= Journalists' Union of Turkey =

Established in Istanbul in 1952, the Journalists Union of Turkey (Türkiye Gazeteciler Sendikasi – TGS) to represent journalists and media workers is the oldest and the biggest trade union organisation for journalists in the media industry in Turkey.

The organisation aims to protect and strengthen the rights and freedoms of journalists, to promote labour rights, social justice, democracy, professional and ethical standards, press freedom and international solidarity.

Based in Istanbul, TGS currently has five local branches around the country with over 1.000 members working for over 100 different media companies in Turkey.

TGS is affiliated to Türk-Is Confederation of workers union in Turkey, the biggest confederation in the country with over 800.000 members.

In 1963, following the adoption by the Turkish Parliament of new laws (274 and 275) on trade unions, all workers’ union got the right to sign collective agreement and the right to organise strikes to defend their rights. The next year (1964), the TGS signed its first collective agreement for journalists working at the daily newspapers Milliyet and Cumhuriyet.

In 1965, the TGS became member of the International Federation of Journalists (IFJ), the largest organisation of journalists’ trade unions in the world.

On March 10, 1969, TGS organised its first strike at the Anadolu news agency following the negotiation failure. One week later, the strike ended by the signature of a new collective agreement.

Following the military coup of September 12, 1980, journalists’ fundamental rights have been severely attacked. All the previous rights have been cancelled by the military junta ruling the country. A new law has been created to impose notary costs for workers who want to become member of any trade union organisation. Another law forbid the signature of any collective agreement by unions which can’t represent less than 10 percent of workers in its sectors. The rules to go on strike have been strengthened. Protests to express solidarity or demand some rights were totally forbidden. Press rights have been diminished and newspapers have been forced to stop. On May 7, 1983, a new sectorial regulation has been adopted which ousted the “technician” out of the press sector.

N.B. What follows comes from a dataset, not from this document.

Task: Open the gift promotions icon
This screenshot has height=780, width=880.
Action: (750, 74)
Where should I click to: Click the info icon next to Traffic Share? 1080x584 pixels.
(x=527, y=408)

== De-unionisation years ==
At the beginning of the 90s, a de-unionisation process led by media bosses and supported by Turkish governments deeply affected journalists in Turkey and directly targeted the unions. Since 1992, journalists working for the Dogan Group (Milliyet and Hürriyet) have been put under pressure by media owners to resign from their union.

In April 1995, following a new law concerning audiovisual journalism, new changes have been made to the TGS statutes to allow radio and television workers to become member of the Journalists Union of Turkey.

On November 28, 2004, during its 17th General Assembly, TGS delegates have decided to join the European Federation of Journalists (EFJ), the regional organisation of the IFJ.

In 2010, TGS successfully hosted the EFJ Congress in Istanbul and launched the first international solidarity campaign named ‘Set journalists free in Turkey’.

== Renaissance of TGS ==
In May 2013, following the Gezi Park protests in Istanbul, a new generation of journalists has decided to be more active in their union. After being elected at TGS’ December 2013 Congress, the young activists and leadership launched the ‘5N1K1Sendika’ campaign (4W1H1Union) and start a new strategy to change the union’s image among journalists and potential members. TGS managed to increase its membership by 20% in just three weeks passing the national threshold to sign new collective agreements. In two years, at least seven new collective agreements have been signed by TGS in different media workplaces enhancing workers' rights and attracting new members.